**Work required**
Copy out the lines of the listing that start at the line containing "Click the .bmp string constant" and end at the line containing "click(x=133, y=146)", including both of those lines. Omit the pictures from your answer.

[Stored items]
- - -
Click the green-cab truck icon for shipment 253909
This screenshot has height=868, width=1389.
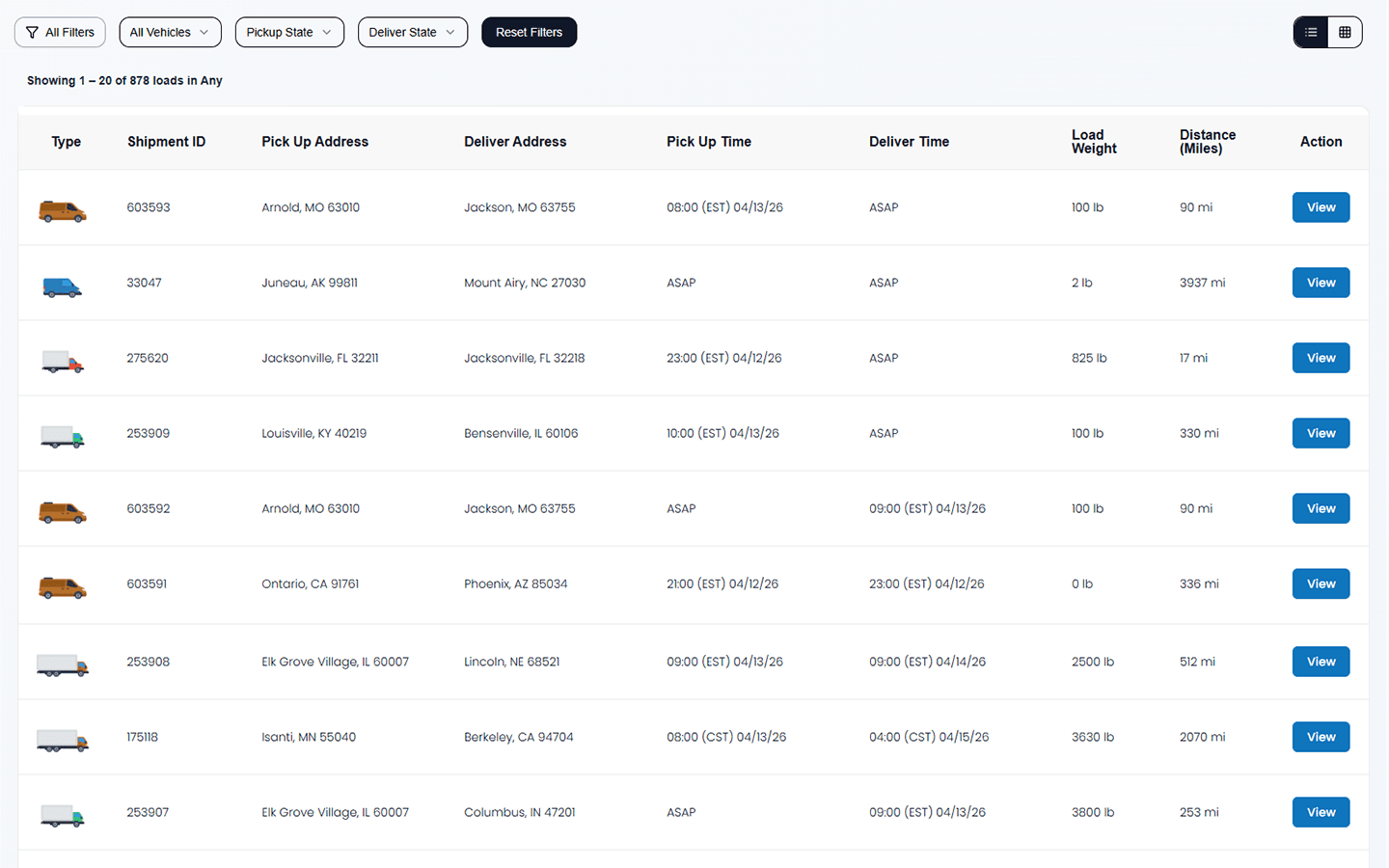click(63, 436)
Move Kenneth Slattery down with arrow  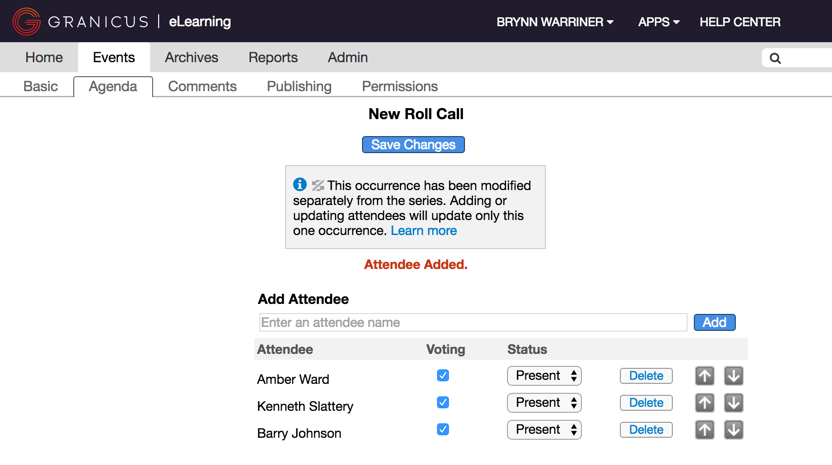point(733,403)
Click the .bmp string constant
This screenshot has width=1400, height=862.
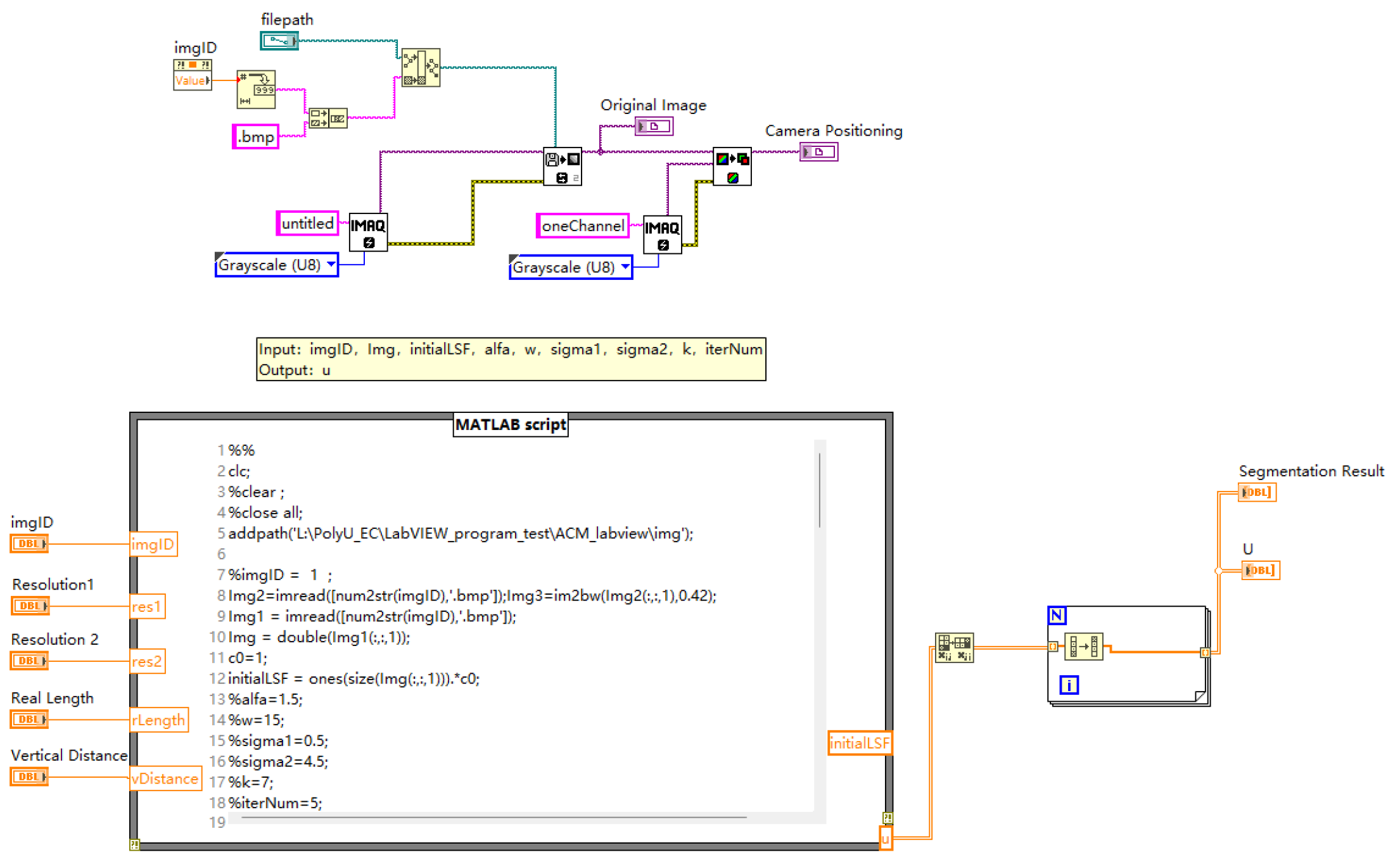coord(256,137)
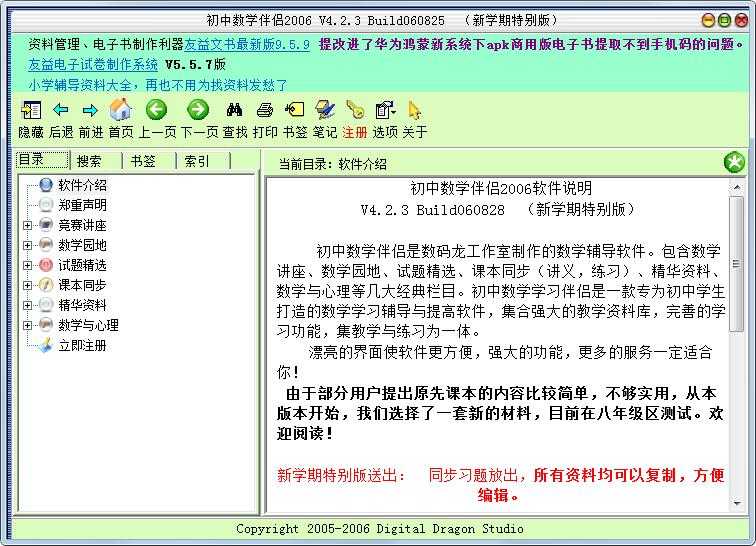This screenshot has width=756, height=546.
Task: Open the 笔记 notes icon
Action: [x=325, y=110]

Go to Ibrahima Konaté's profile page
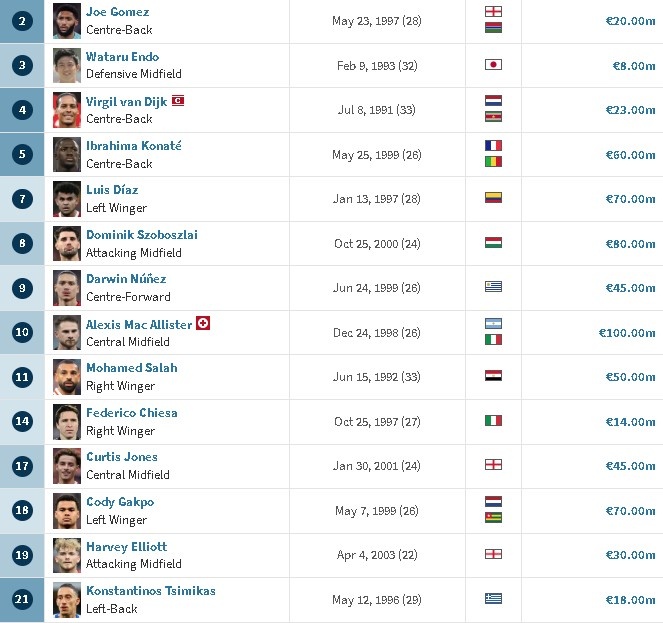click(x=133, y=146)
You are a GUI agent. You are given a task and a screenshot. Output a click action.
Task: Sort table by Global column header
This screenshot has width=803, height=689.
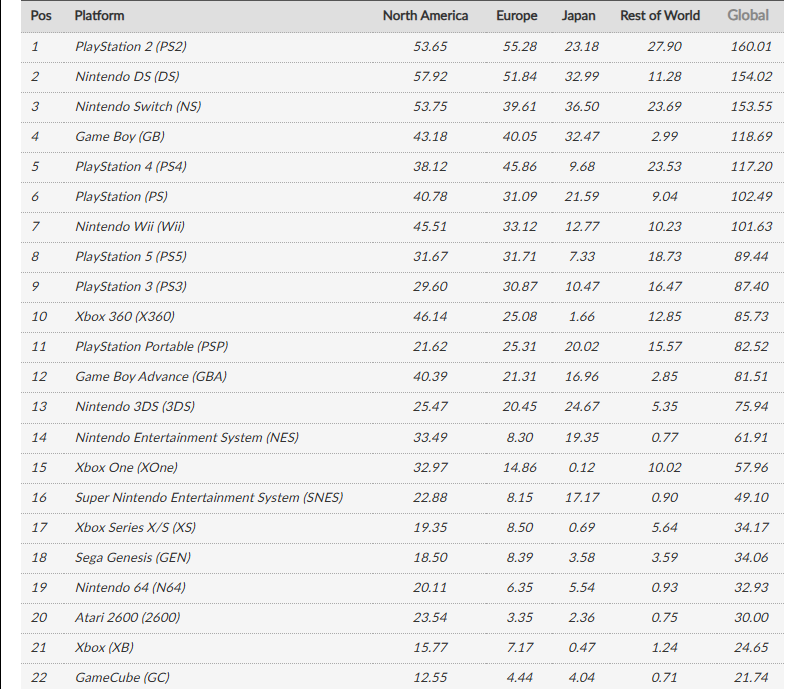748,15
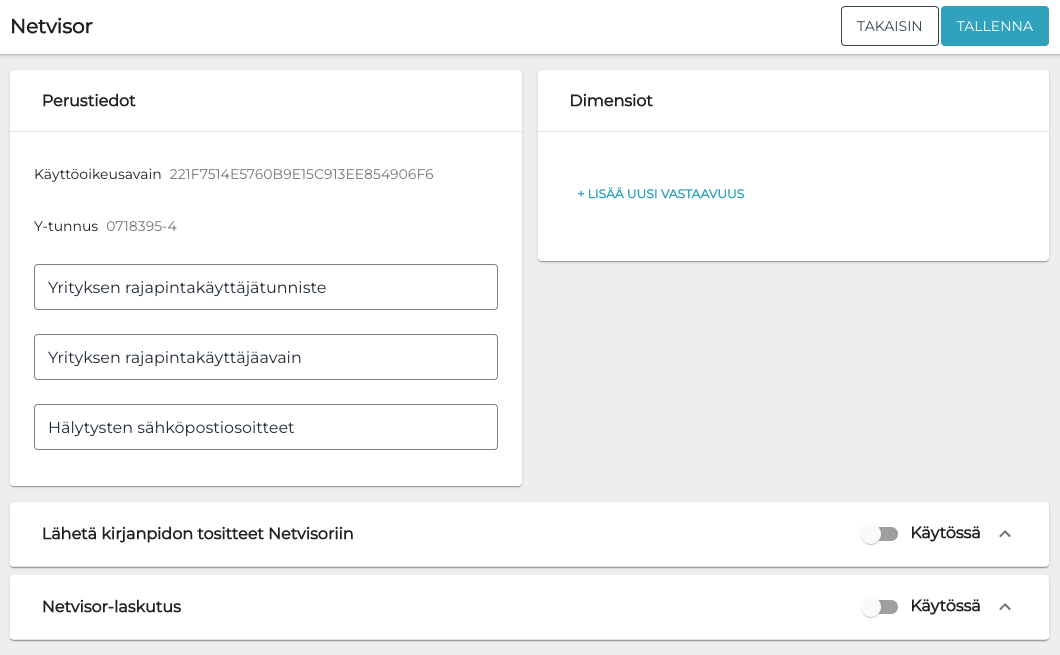The height and width of the screenshot is (655, 1060).
Task: Click the Käyttöoikeusavain field label
Action: click(97, 174)
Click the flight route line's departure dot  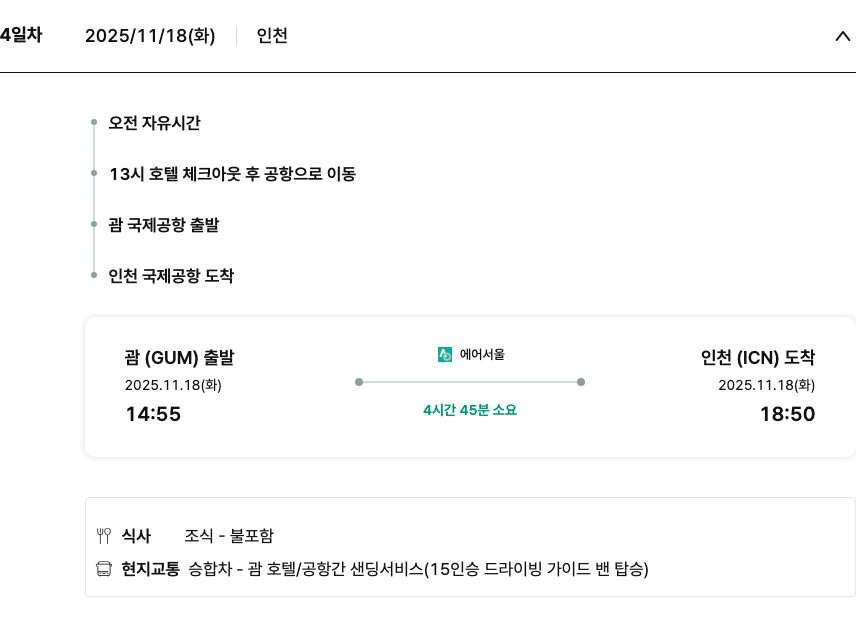(x=359, y=382)
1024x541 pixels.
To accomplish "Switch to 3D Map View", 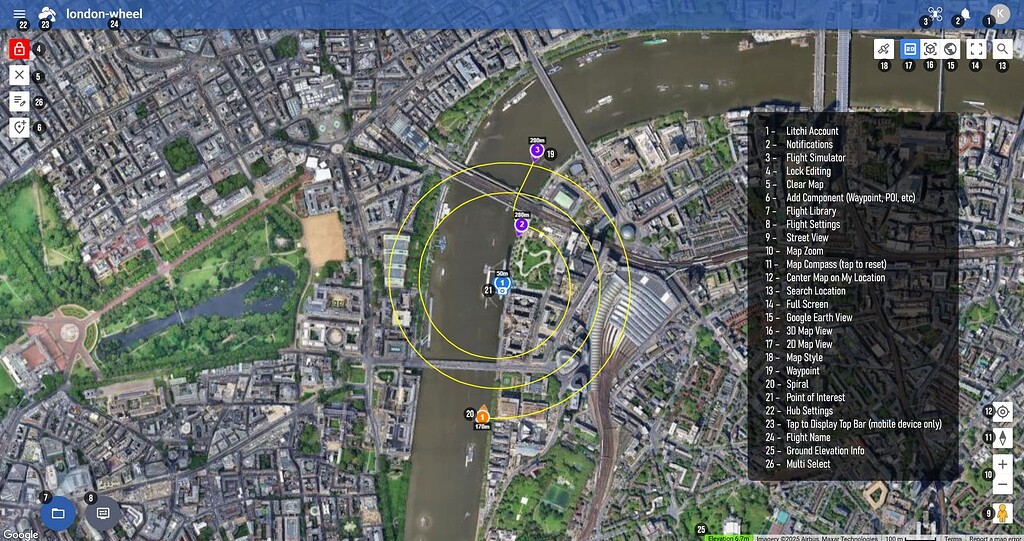I will tap(931, 49).
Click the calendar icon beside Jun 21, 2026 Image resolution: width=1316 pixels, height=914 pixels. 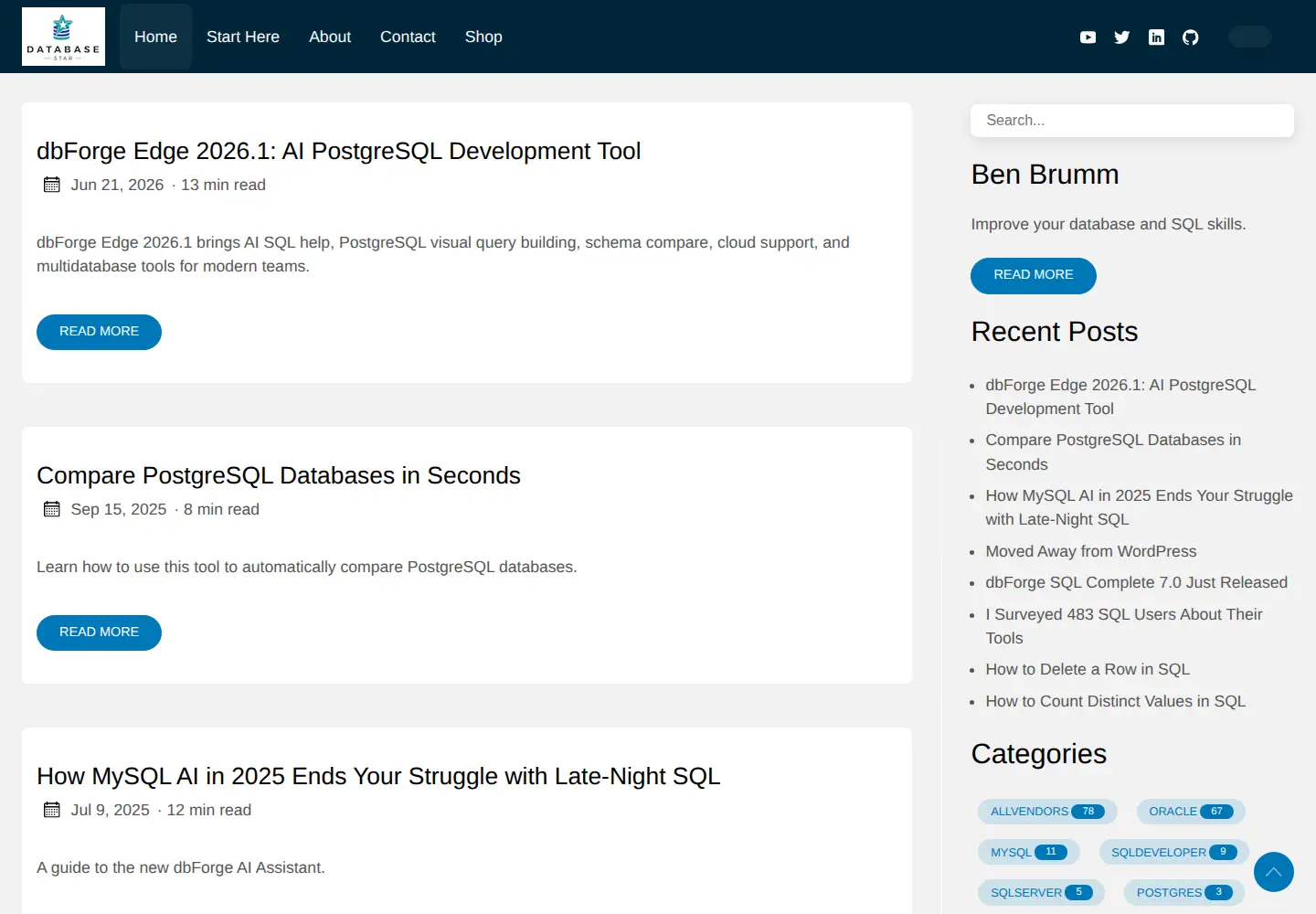(52, 185)
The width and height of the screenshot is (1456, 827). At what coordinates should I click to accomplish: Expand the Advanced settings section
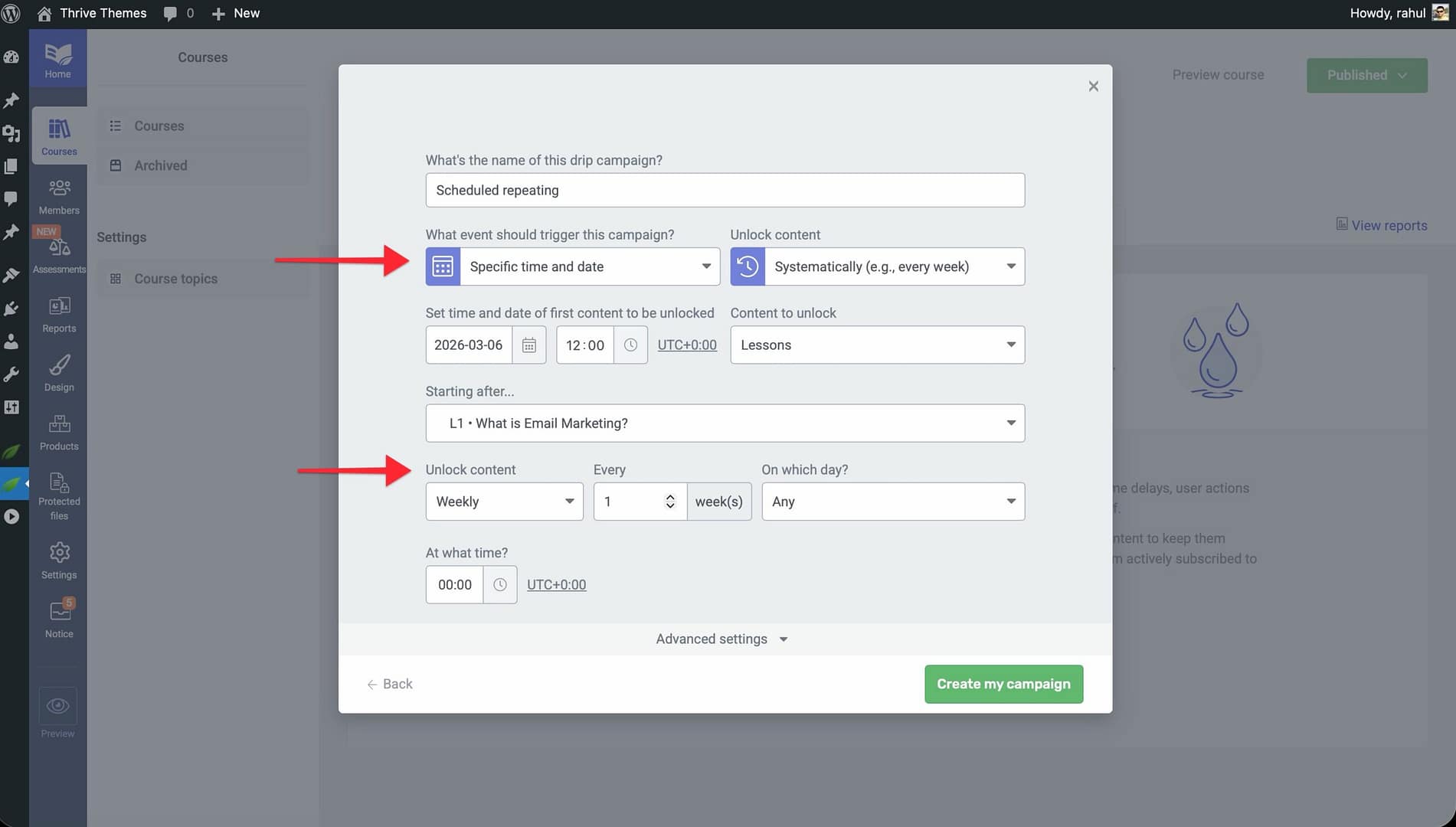click(721, 639)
- - -
**Problem solution**
Click the .bmp string constant
This screenshot has width=1400, height=862.
coord(256,137)
This screenshot has width=756, height=546.
Task: Open the 笔记 notes icon
Action: [x=325, y=110]

Go to Ibrahima Konaté's profile page
click(x=133, y=146)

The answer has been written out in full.